_PROVIDED PASSAGE_.
^^^^^^^^^^^^^^^^
Welcome to Roz McLeod's Heart & Soul

July 2, 2019

Please don't be alarmed. Even though this blog post is about the Heart & Soul Choir in Epsom, it doesn't include any audio clips of me singing, a fact that will reassure anybody who has ever heard me in real life. (Hey, it's about enthusiasm, not ability, ok?)


I say that but, whilst my best singing voice is currently grating enough to repel a herd of stampeding buffalo, I know that choir leader and vocal/personal coach, Roz McLeod, would be capable of cajoling something a lot more pleasant from my vocal chords. Actually, having spent time in her company I'm pretty convinced that Roz could persuade anybody to do anything.



It may sound hyperbolic but Roz is one of those people whose energy hits you before you even clap eyes on them. I've been lucky enough to visit this choir twice: once in June 2018 and once again last week and her presence easily explains why the group was fizzing with enthusiasm on both occasions.


The choir first sang together in 2008 at a fundraising event that Roz organised. The group of singers that she got together enjoyed the experience so much that they wanted to do it again, and so Heart & Soul began. They rehearse on Wednesday nights in the Unity Hall, part of the United Reformed Church in Epsom, a venue spacious enough to do their big sound justice.
^^^^^^^^^^^^^^^^
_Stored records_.
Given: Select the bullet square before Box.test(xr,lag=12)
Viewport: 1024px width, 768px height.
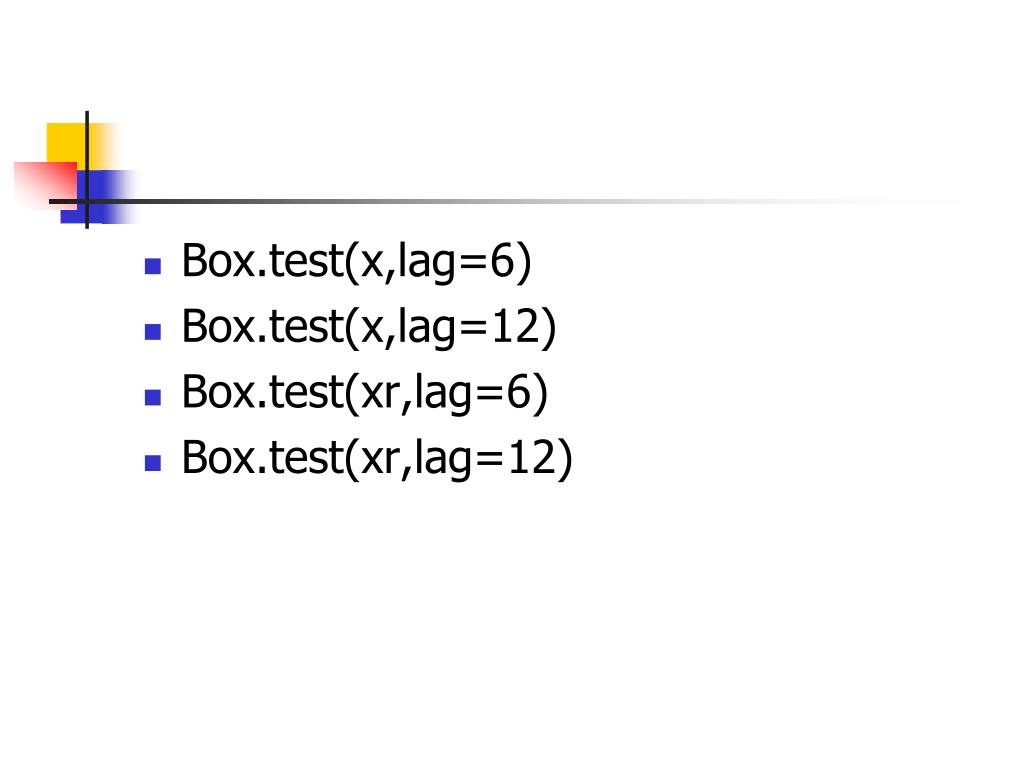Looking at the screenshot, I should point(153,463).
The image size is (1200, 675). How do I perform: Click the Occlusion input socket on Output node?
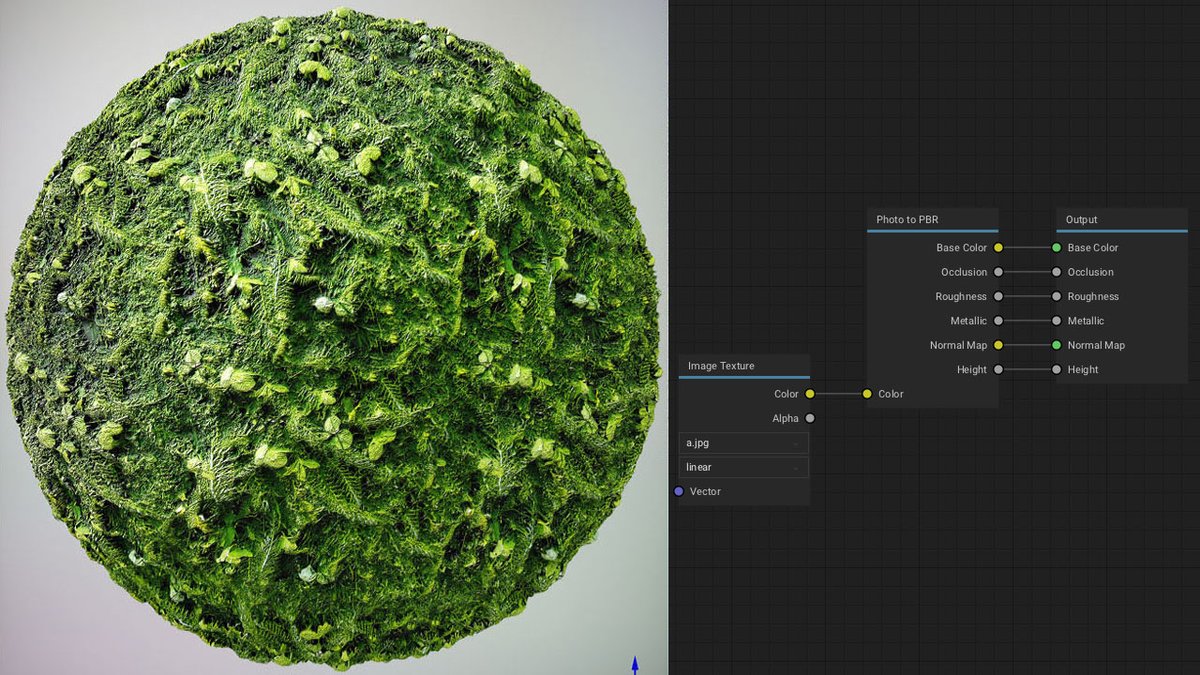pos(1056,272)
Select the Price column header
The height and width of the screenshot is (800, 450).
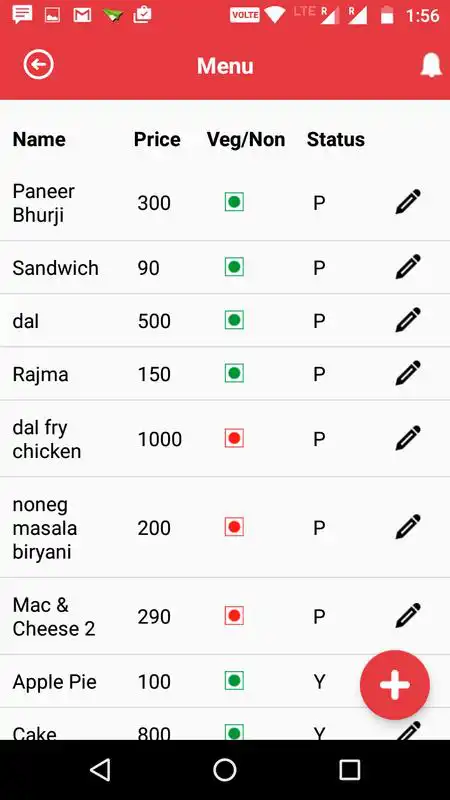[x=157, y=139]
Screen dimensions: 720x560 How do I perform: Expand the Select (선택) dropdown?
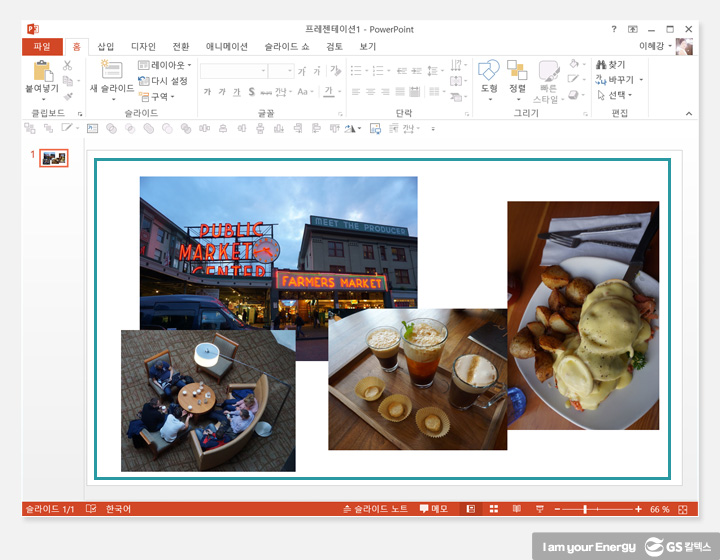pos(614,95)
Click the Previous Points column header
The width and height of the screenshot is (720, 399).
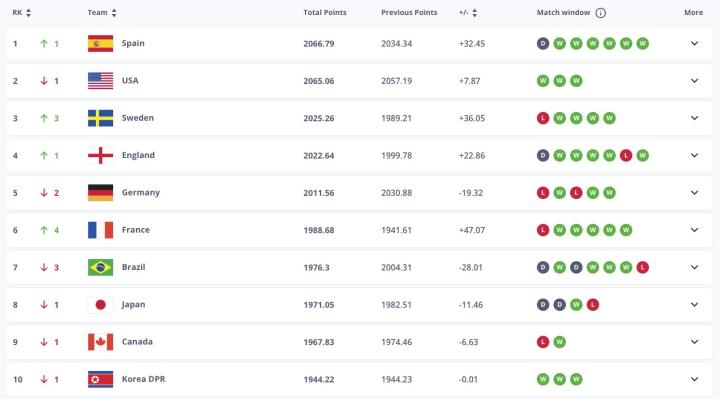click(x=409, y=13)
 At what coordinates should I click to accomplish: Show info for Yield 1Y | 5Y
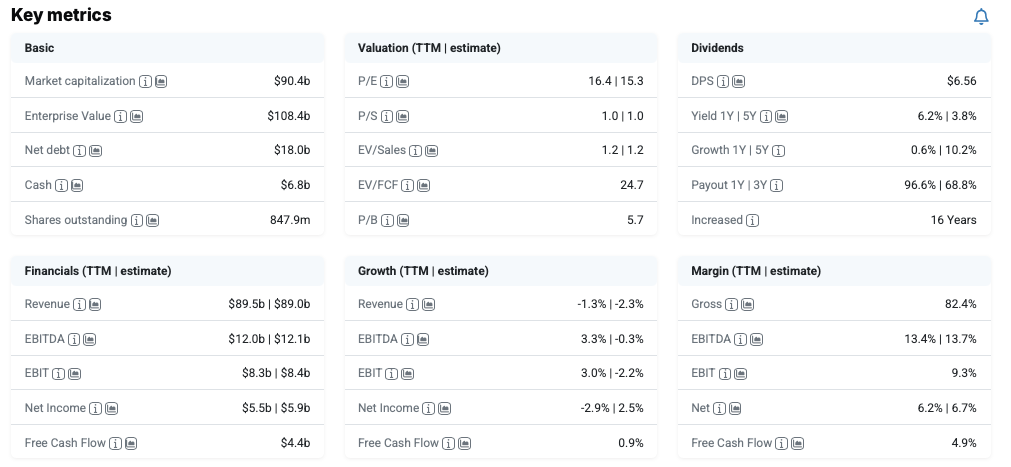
^^^^^^^^^^^^^^^^
_YOUR GOAL_.
In the blog post about the Heart & Soul Choir, where does the choir rehearse?

_WRITTEN REPLY_.
The choir rehearses in the Unity Hall, part of the United Reformed Church in Epsom.